Até o momento, Alexandre de Moraes e Flávio Dino votaram pela condenação, enquanto Luiz Fux surpreendeu ao absolver Jair Bolsonaro
William Oliveira Publicado em 11/09/2025, às 10h44
A Primeira Turma do Supremo Tribunal Federal (STF) dará continuidade ao julgamento da alegada trama golpista nesta quinta-feira (11), às 14h. Entre os réus estão o ex-presidente Jair Bolsonaro (PL) e outros sete indivíduos considerados parte essencial do plano. O próximo voto será da ministra Cármen Lúcia, considerado decisivo para o desfecho.
O colegiado, formado por cinco ministros, exige maioria de três votos para decisão. Até o momento, o placar indica tendência de condenação, com Alexandre de Moraes e Flávio Dino favoráveis à responsabilização, e Luiz Fux a favor da absolvição.

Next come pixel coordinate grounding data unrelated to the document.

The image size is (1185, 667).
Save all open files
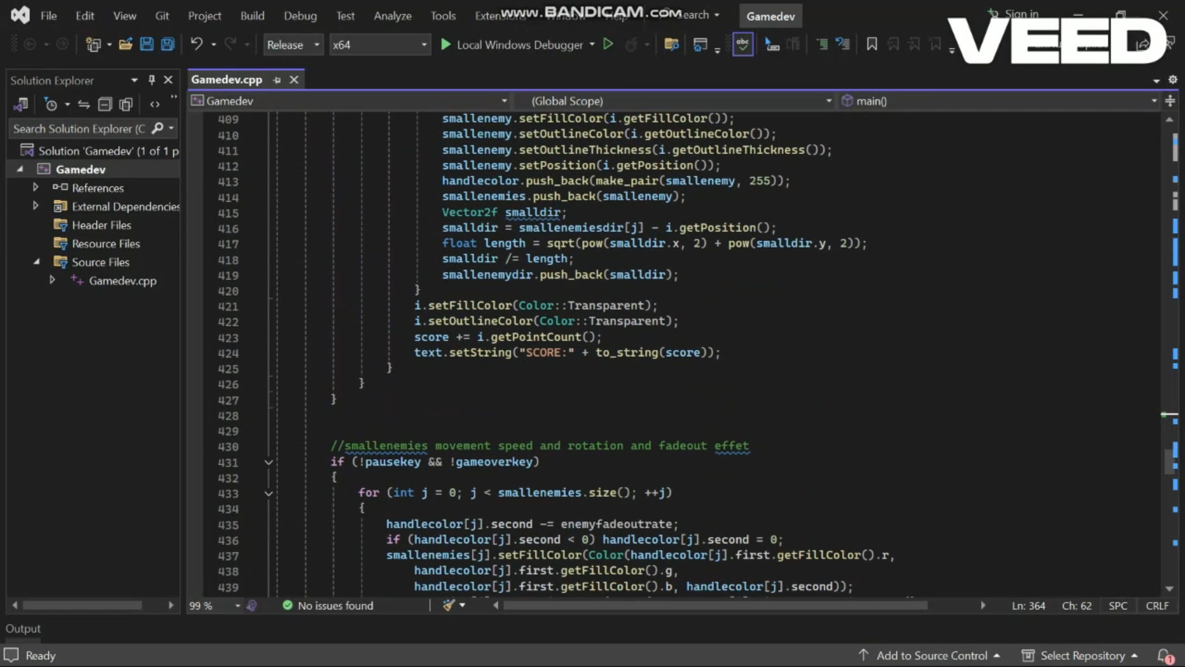tap(167, 44)
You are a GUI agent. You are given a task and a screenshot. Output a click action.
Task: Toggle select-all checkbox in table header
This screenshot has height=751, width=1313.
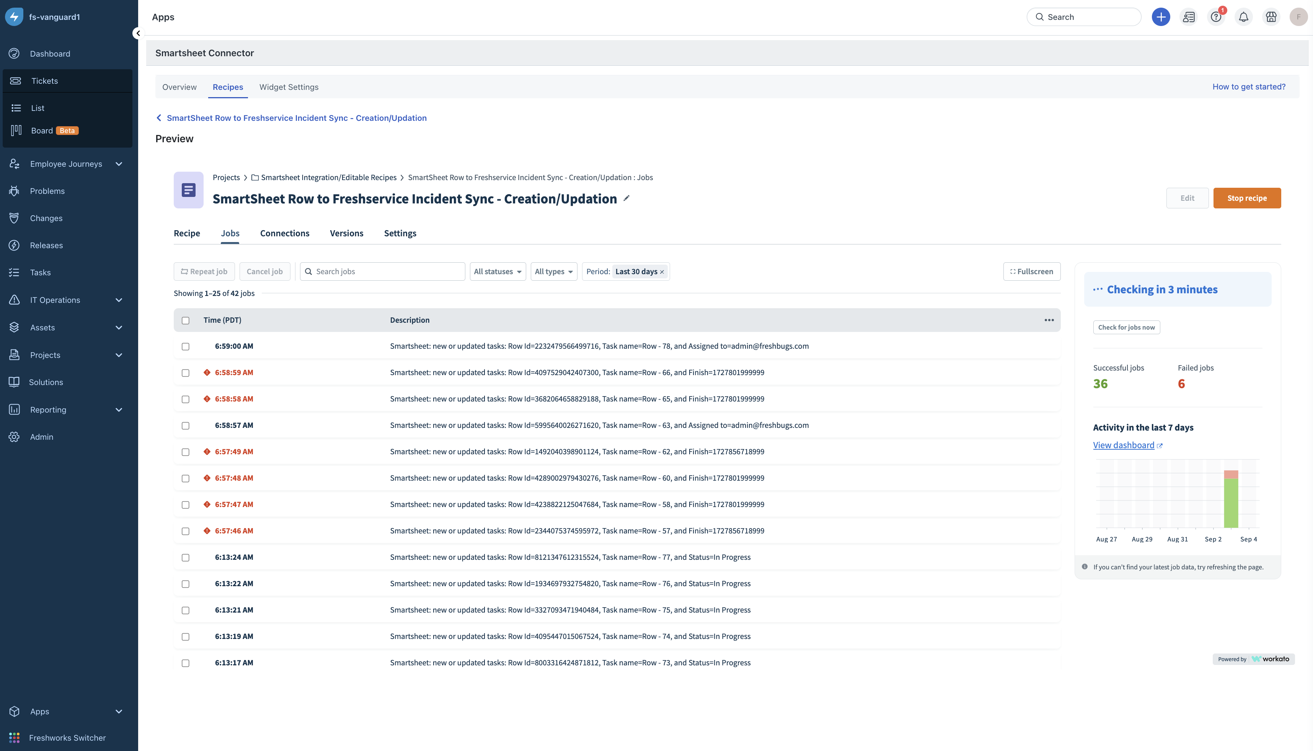click(185, 320)
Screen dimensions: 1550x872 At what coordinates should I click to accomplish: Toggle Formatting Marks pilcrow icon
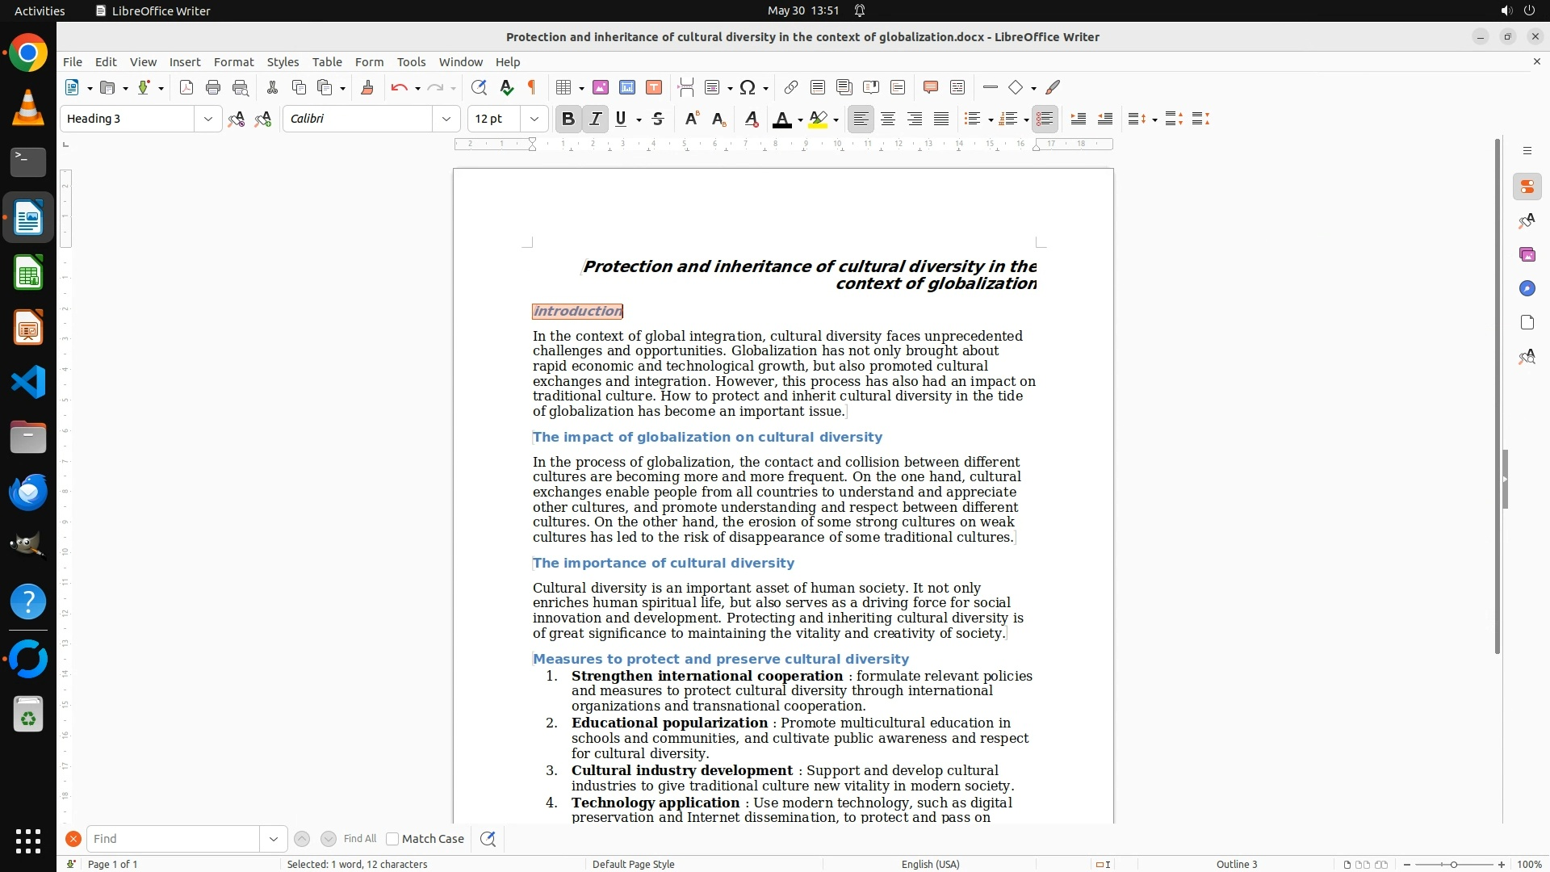pos(532,87)
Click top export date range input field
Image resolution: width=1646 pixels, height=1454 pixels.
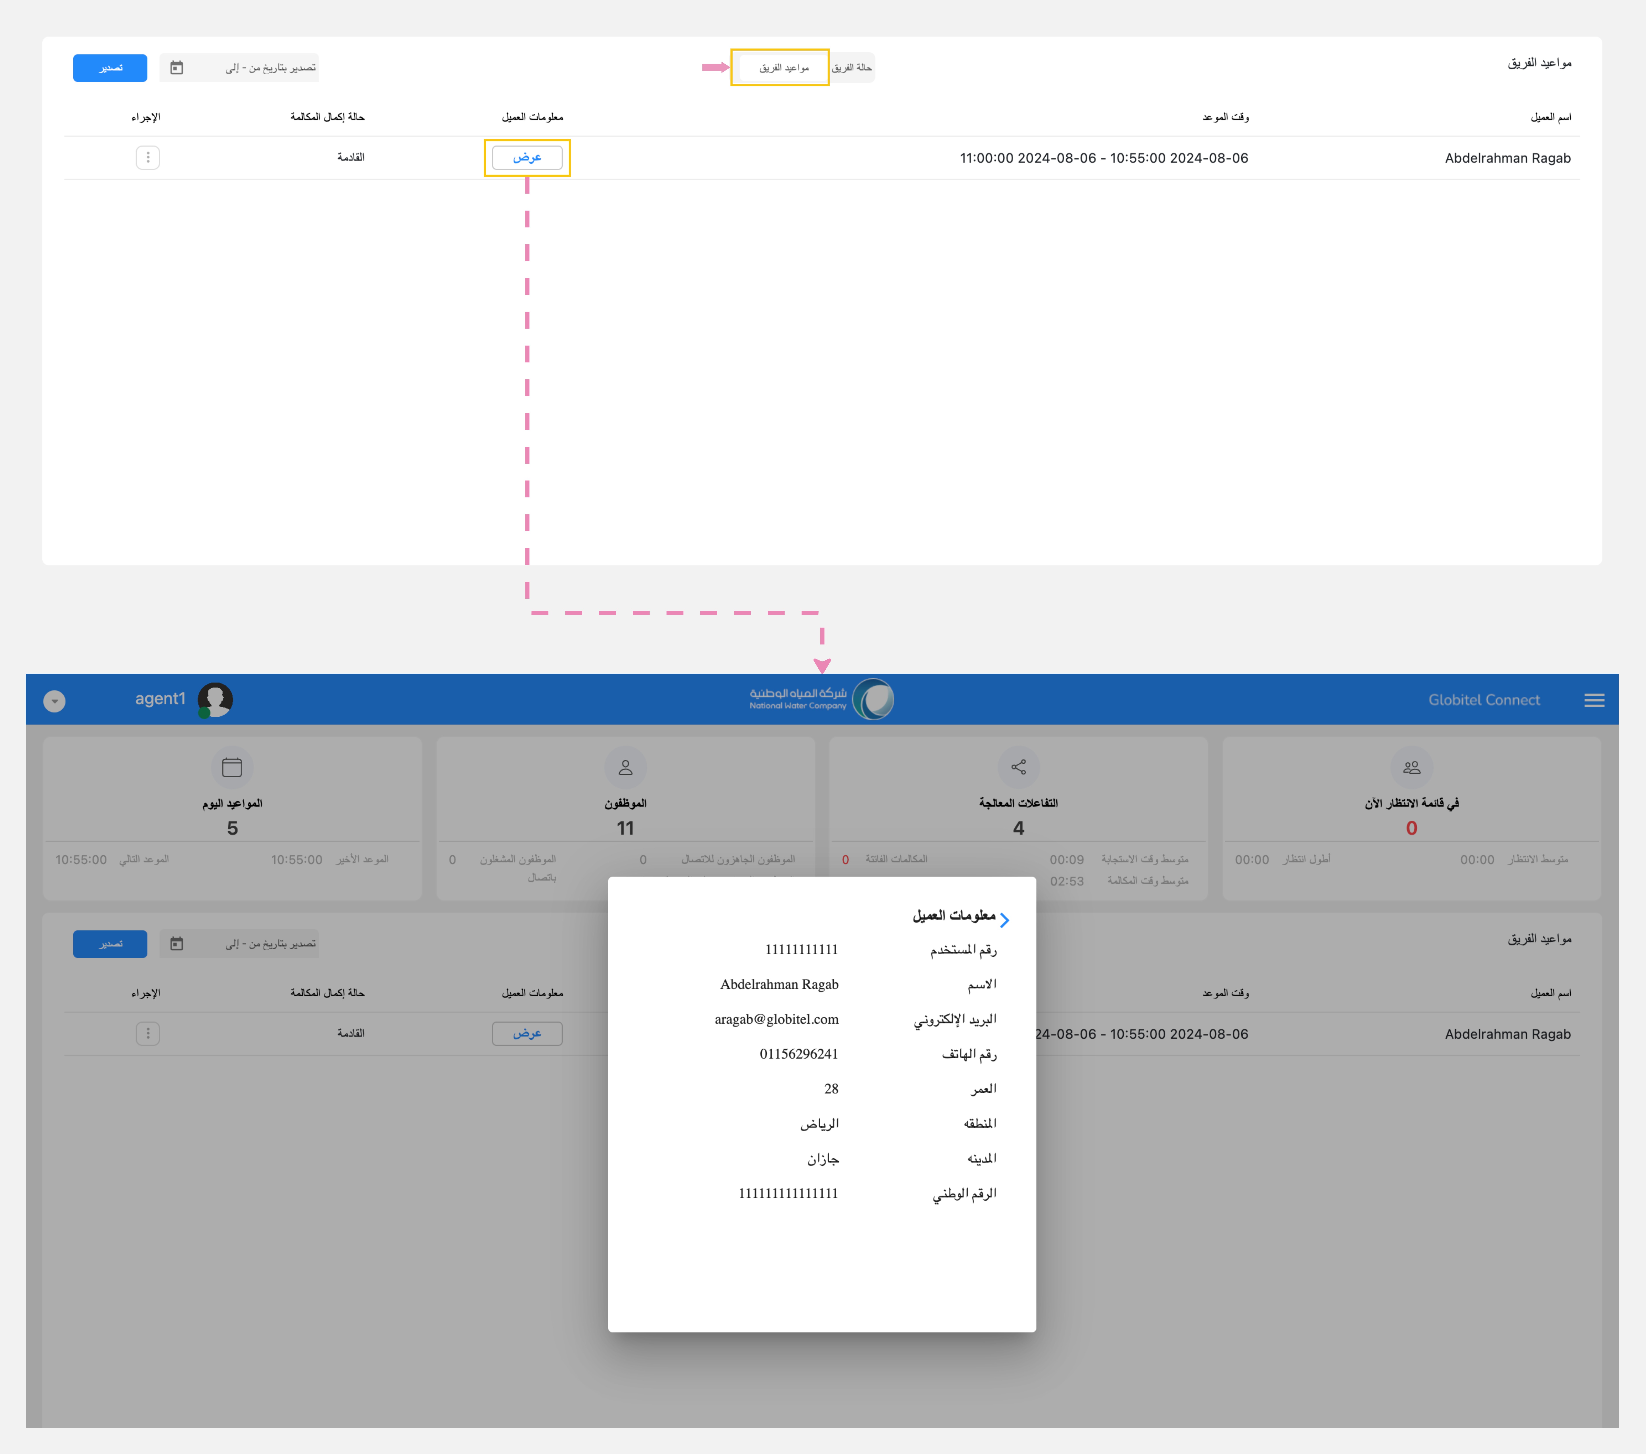tap(258, 68)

O voto de Fux, proferido na quarta-feira (10) e com mais de 11 horas de duração, surpreendeu a sessão. Ele absolveu Bolsonaro dos cinco crimes imputados, afirmando que não há provas suficientes para vincular o ex-presidente à tentativa de abolição violenta do Estado Democrático de Direito, golpe de Estado, dano qualificado pela violência, grave ameaça ao patrimônio da União e deterioração de patrimônio tombado.
Além disso, Fux defendeu indulto ao ex-comandante da Marinha Almir Garnier. Em contrapartida, votou pela condenação de Mauro Cid, ex-ajudante de ordens, e Braga Netto, ex-ministro da Casa Civil, pelo crime de tentativa de abolição violenta do Estado Democrático de Direito, formando maioria parcial na Turma.
O ministro argumentou ainda que o STF não possui competência para julgar o caso e declarou a “nulidade absoluta” da ação, citando cerceamento de defesa devido ao volume de provas e ao tempo restrito para análise, ponto defendido inicialmente pela defesa de Bolsonaro.